Îles du Pot à l’Eau-de-Vie are uninhabited, apart from birds and seals, but visitors can spend the night at the lighthouse, a Recognized Federal Heritage Building, and climb the thirty-one steps of the beautifully restored spiral wooden staircase to the top of the tower to see for themselves the region that captivated Bédard.
Keepers: Jean-Baptiste des Trois Maisons dit Picart (1862 – 1873), Narcisse Richard (1874 – 1878), Alphonse Richard (1878 – 1914), Capt. Arthur Leclerc (1914 – 1920), Louis Dubé (1920 – 1943), Roger Dubé (1943 – 1964).
Located on the east end of the islet Le Pot du Phare, off Rivière-du-Loup. The lighthouse is owned by La Société Duvetnor Ltée. Grounds/tower open.
The lighthouse is owned by La Société Duvetnor Ltée. Grounds/tower open.

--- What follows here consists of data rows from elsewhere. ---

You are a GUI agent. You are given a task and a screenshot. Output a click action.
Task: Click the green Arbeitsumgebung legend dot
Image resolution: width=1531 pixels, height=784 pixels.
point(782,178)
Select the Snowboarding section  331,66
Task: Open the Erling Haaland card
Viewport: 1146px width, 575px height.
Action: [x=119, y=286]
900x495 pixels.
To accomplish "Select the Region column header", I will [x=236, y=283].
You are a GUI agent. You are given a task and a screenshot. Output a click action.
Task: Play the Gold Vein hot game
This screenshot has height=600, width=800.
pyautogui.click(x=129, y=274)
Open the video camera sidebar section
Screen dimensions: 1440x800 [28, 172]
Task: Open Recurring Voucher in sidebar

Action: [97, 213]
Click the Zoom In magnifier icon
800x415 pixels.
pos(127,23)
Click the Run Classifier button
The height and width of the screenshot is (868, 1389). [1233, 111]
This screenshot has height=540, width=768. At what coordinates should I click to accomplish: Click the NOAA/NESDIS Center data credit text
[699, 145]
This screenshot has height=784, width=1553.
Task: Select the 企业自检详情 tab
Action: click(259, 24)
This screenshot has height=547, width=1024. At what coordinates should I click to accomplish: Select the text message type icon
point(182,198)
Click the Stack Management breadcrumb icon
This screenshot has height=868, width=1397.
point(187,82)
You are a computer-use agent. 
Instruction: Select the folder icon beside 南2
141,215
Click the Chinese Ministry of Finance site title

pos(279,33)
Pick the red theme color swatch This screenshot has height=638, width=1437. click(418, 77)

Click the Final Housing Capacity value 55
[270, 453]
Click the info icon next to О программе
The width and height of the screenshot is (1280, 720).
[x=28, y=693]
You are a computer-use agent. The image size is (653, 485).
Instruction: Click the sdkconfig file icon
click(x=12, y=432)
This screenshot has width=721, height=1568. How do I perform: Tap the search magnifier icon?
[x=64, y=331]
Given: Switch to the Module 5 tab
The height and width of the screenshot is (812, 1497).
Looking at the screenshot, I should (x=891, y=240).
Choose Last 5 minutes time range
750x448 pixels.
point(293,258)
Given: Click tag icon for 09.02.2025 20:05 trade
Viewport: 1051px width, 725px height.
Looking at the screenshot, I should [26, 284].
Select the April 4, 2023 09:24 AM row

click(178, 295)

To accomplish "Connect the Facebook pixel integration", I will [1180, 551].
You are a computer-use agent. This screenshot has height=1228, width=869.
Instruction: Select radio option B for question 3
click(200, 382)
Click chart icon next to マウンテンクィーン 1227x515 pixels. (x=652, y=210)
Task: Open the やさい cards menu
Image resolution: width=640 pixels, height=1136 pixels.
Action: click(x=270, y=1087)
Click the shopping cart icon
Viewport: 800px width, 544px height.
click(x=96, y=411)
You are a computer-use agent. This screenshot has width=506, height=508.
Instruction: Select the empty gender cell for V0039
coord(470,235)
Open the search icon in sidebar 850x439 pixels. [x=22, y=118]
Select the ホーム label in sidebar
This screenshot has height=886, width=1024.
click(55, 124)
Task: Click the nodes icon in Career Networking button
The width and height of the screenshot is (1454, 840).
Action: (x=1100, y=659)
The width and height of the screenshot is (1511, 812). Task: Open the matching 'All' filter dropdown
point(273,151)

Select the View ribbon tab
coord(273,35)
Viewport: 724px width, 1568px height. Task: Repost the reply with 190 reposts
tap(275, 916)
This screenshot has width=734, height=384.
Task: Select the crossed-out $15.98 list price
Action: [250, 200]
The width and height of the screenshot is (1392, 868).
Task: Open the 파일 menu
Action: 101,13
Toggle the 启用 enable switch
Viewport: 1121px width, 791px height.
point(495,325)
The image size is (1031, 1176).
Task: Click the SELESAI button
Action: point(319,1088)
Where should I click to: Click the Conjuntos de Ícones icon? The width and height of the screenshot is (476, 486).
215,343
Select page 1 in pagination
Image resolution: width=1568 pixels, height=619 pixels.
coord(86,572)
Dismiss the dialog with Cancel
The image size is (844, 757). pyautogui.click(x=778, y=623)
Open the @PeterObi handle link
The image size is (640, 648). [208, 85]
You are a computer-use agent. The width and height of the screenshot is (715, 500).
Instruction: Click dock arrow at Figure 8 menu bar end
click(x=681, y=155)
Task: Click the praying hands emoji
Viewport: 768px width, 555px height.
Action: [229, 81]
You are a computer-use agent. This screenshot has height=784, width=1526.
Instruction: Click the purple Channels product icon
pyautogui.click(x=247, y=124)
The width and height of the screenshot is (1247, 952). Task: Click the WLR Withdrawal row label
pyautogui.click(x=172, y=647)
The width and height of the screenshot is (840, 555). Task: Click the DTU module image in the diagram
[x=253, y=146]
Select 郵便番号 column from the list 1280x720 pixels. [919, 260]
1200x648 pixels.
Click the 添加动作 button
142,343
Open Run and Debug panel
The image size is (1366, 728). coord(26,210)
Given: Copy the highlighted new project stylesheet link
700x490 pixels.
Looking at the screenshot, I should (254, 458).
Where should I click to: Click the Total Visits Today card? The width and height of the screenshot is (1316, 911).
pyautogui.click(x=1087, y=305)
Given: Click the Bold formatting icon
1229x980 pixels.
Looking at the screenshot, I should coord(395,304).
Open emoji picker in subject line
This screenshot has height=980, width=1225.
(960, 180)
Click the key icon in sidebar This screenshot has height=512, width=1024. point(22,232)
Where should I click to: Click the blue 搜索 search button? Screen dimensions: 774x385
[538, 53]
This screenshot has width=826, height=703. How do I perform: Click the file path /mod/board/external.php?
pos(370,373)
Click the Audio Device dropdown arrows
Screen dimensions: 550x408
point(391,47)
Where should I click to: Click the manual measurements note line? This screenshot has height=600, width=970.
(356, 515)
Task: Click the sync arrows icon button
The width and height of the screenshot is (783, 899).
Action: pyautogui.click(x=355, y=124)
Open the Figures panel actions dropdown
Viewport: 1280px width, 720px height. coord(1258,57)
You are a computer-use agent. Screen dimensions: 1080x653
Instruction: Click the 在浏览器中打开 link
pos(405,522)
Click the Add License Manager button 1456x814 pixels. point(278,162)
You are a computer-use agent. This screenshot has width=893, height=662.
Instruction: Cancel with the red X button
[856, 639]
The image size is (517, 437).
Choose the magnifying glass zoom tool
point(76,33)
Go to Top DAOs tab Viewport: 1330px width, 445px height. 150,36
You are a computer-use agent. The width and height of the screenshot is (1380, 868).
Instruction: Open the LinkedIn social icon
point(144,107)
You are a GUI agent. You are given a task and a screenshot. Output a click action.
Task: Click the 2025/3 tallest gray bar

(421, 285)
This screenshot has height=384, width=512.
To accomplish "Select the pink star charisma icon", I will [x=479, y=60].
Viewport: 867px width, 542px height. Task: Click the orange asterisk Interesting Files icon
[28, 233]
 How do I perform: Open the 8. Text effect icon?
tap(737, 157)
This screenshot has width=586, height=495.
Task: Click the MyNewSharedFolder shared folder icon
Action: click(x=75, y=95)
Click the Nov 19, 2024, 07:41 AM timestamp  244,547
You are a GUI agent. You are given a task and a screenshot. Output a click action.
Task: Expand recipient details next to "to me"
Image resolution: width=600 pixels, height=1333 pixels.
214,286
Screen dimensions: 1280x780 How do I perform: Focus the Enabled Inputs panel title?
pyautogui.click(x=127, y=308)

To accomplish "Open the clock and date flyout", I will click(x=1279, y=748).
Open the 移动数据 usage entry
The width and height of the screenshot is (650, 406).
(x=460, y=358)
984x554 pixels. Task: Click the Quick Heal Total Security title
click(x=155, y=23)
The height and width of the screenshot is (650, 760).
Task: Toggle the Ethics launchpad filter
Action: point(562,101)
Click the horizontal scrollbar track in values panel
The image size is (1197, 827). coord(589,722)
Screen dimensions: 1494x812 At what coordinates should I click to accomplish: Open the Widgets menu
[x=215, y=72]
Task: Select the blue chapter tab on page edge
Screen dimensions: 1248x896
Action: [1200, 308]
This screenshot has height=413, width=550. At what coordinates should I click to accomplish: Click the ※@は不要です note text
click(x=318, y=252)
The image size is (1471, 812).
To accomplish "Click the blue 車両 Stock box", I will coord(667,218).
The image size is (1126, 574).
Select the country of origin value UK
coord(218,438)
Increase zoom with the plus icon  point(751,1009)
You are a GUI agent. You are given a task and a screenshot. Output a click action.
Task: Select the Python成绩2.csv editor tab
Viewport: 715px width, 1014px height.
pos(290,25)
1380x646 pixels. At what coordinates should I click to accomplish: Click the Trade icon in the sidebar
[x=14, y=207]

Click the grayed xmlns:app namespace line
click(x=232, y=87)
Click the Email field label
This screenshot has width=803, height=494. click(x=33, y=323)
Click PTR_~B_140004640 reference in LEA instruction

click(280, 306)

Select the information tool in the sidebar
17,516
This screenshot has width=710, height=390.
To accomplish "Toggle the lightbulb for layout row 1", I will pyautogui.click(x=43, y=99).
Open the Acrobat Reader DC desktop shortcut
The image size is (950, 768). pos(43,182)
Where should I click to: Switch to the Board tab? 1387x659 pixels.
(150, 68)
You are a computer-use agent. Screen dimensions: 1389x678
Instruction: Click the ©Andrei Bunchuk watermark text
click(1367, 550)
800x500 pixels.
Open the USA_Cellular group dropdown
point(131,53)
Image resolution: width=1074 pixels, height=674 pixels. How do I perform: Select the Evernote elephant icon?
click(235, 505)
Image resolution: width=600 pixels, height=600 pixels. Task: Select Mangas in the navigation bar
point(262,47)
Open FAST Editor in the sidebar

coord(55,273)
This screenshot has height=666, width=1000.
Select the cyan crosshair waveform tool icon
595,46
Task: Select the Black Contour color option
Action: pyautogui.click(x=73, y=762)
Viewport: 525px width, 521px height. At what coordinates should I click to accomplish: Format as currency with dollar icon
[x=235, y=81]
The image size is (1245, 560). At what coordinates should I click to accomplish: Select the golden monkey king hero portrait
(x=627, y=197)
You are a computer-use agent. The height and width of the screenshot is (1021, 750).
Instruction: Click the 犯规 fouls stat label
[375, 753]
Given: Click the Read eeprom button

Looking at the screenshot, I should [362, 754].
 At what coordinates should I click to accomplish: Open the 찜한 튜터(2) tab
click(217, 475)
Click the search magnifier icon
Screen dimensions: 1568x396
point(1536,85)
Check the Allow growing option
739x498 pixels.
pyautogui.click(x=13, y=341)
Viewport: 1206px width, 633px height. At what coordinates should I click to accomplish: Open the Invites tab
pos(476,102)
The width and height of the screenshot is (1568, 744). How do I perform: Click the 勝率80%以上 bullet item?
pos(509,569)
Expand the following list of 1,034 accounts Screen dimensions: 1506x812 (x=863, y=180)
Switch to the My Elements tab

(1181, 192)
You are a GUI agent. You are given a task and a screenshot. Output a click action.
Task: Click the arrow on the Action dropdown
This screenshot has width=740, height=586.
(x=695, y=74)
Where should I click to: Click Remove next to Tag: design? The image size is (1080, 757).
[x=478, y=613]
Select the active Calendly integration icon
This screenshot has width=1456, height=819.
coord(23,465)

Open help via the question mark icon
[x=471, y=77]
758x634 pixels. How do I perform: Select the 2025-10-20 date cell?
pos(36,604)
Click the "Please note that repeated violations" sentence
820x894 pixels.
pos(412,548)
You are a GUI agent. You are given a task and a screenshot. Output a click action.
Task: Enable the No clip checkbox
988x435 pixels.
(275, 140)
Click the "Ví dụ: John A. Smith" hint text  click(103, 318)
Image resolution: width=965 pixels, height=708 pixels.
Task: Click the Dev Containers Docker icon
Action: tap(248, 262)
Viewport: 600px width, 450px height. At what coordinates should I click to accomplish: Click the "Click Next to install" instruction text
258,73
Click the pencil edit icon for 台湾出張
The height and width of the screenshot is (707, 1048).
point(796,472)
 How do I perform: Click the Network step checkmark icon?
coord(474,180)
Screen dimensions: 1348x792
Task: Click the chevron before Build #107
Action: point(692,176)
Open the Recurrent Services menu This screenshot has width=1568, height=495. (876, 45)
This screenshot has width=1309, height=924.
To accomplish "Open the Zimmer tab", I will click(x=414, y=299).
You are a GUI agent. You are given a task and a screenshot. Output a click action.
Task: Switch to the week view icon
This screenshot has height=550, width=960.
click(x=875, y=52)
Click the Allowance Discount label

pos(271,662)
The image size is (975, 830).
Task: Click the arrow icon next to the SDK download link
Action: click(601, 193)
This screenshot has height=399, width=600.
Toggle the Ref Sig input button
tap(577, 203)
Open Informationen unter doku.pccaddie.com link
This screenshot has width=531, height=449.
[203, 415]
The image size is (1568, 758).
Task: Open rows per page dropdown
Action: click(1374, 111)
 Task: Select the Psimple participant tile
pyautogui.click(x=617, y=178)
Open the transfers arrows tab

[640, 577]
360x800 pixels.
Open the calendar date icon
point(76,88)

Notes from a friend:Kraig writes:
We visited Brandy Pot Lighthouse on a tour with Duvetnor. On the way out to the islands, we passed several belugas, which seem to be quite common in these waters. The sun was shining as we approached the Brandy Pot Islands, but by the time we made it up to the lighthouse, it had clouded over and started to rain. Our tour guides were two college students, who fortunately for us, spoke very good English. After visiting the inside of the lighthouse and climbing to the top of the tower, we walked over to a covered area that had several informational panels on the lighthouse and were treated to hot drinks and sweets prepared by the couple who provide the meals for those staying overnight at the lighthouse. On our way back to Rivière-du-Loup, our captain took us by Small Pot Island where we enjoyed an amazing view (accompanied by lots of squawking and a very strong odor) of hundreds of razorbills, gulls, and guillemots.